■ EXERCISE: Put every one of the rows below into a Markdown table with two columns, No. and Line. Number the rows in order and leave out any blank lines.

[Entries on target coordinates]
·····
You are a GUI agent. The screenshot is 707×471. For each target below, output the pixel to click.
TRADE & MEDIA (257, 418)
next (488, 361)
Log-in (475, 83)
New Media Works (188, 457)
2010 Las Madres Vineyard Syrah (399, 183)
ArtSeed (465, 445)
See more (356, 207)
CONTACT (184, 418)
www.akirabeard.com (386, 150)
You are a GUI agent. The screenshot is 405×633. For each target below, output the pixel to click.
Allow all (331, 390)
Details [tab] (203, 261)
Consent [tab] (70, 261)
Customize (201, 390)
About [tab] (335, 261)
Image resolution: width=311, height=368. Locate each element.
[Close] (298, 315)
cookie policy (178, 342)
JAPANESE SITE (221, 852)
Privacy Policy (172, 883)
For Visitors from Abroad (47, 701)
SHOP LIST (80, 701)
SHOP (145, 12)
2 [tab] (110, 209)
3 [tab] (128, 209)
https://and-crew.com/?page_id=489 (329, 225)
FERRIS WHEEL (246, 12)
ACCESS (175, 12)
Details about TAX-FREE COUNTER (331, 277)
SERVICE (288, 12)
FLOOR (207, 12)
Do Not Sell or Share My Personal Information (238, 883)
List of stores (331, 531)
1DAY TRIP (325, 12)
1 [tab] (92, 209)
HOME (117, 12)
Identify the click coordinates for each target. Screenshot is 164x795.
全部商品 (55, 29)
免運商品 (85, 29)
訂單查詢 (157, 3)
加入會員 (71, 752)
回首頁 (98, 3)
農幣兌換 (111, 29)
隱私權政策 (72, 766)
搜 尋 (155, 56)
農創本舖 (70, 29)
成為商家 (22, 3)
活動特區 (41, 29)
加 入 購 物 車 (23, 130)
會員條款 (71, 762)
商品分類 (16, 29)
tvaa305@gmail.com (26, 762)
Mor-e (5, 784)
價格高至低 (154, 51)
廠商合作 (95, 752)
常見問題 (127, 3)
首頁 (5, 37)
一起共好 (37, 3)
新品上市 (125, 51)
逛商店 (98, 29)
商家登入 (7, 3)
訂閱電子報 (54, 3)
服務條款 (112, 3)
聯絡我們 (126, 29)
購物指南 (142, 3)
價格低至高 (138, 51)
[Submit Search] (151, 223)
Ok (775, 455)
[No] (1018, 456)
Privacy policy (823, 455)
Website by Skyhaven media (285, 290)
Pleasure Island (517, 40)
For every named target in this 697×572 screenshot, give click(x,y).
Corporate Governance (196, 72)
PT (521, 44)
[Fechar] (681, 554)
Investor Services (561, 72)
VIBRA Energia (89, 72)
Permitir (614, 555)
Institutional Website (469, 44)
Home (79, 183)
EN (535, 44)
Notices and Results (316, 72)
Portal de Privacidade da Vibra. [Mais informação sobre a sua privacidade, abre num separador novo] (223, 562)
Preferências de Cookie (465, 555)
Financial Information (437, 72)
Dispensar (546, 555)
·····
■ REPLY:
| No. | Line |
|---|---|
| 1 | You are a GUI agent. The screenshot is 707×471. For each target below, output the pixel to click. |
| 2 | TRADE & MEDIA (257, 418) |
| 3 | next (488, 361) |
| 4 | Log-in (475, 83) |
| 5 | New Media Works (188, 457) |
| 6 | 2010 Las Madres Vineyard Syrah (399, 183) |
| 7 | ArtSeed (465, 445) |
| 8 | See more (356, 207) |
| 9 | CONTACT (184, 418) |
| 10 | www.akirabeard.com (386, 150) |
| 11 | You are a GUI agent. The screenshot is 405×633. For each target below, output the pixel to click. |
| 12 | Allow all (331, 390) |
| 13 | Details [tab] (203, 261) |
| 14 | Consent [tab] (70, 261) |
| 15 | Customize (201, 390) |
| 16 | About [tab] (335, 261) |
| 17 | Image resolution: width=311, height=368. Locate each element. |
| 18 | [Close] (298, 315) |
| 19 | cookie policy (178, 342) |
| 20 | JAPANESE SITE (221, 852) |
| 21 | Privacy Policy (172, 883) |
| 22 | For Visitors from Abroad (47, 701) |
| 23 | SHOP LIST (80, 701) |
| 24 | SHOP (145, 12) |
| 25 | 2 [tab] (110, 209) |
| 26 | 3 [tab] (128, 209) |
| 27 | https://and-crew.com/?page_id=489 (329, 225) |
| 28 | FERRIS WHEEL (246, 12) |
| 29 | ACCESS (175, 12) |
| 30 | Details about TAX-FREE COUNTER (331, 277) |
| 31 | SERVICE (288, 12) |
| 32 | FLOOR (207, 12) |
| 33 | Do Not Sell or Share My Personal Information (238, 883) |
| 34 | List of stores (331, 531) |
| 35 | 1DAY TRIP (325, 12) |
| 36 | 1 [tab] (92, 209) |
| 37 | HOME (117, 12) |
| 38 | Identify the click coordinates for each target. Screenshot is 164x795. |
| 39 | 全部商品 (55, 29) |
| 40 | 免運商品 (85, 29) |
| 41 | 訂單查詢 (157, 3) |
| 42 | 加入會員 (71, 752) |
| 43 | 回首頁 (98, 3) |
| 44 | 農幣兌換 (111, 29) |
| 45 | 隱私權政策 (72, 766) |
| 46 | 搜 尋 (155, 56) |
| 47 | 農創本舖 (70, 29) |
| 48 | 成為商家 (22, 3) |
| 49 | 活動特區 (41, 29) |
| 50 | 加 入 購 物 車 (23, 130) |
| 51 | 會員條款 (71, 762) |
| 52 | 商品分類 (16, 29) |
| 53 | tvaa305@gmail.com (26, 762) |
| 54 | Mor-e (5, 784) |
| 55 | 價格高至低 (154, 51) |
| 56 | 廠商合作 (95, 752) |
| 57 | 常見問題 (127, 3) |
| 58 | 首頁 (5, 37) |
| 59 | 一起共好 (37, 3) |
| 60 | 新品上市 (125, 51) |
| 61 | 逛商店 (98, 29) |
| 62 | 商家登入 (7, 3) |
| 63 | 訂閱電子報 (54, 3) |
| 64 | 服務條款 (112, 3) |
| 65 | 聯絡我們 (126, 29) |
| 66 | 購物指南 (142, 3) |
| 67 | 價格低至高 (138, 51) |
| 68 | [Submit Search] (151, 223) |
| 69 | Ok (775, 455) |
| 70 | [No] (1018, 456) |
| 71 | Privacy policy (823, 455) |
| 72 | Website by Skyhaven media (285, 290) |
| 73 | Pleasure Island (517, 40) |
| 74 | For every named target in this 697×572 screenshot, give click(x,y). |
| 75 | Corporate Governance (196, 72) |
| 76 | PT (521, 44) |
| 77 | [Fechar] (681, 554) |
| 78 | Investor Services (561, 72) |
| 79 | VIBRA Energia (89, 72) |
| 80 | Permitir (614, 555) |
| 81 | Institutional Website (469, 44) |
| 82 | Home (79, 183) |
| 83 | EN (535, 44) |
| 84 | Notices and Results (316, 72) |
| 85 | Portal de Privacidade da Vibra. [Mais informação sobre a sua privacidade, abre num separador novo] (223, 562) |
| 86 | Preferências de Cookie (465, 555) |
| 87 | Financial Information (437, 72) |
| 88 | Dispensar (546, 555) |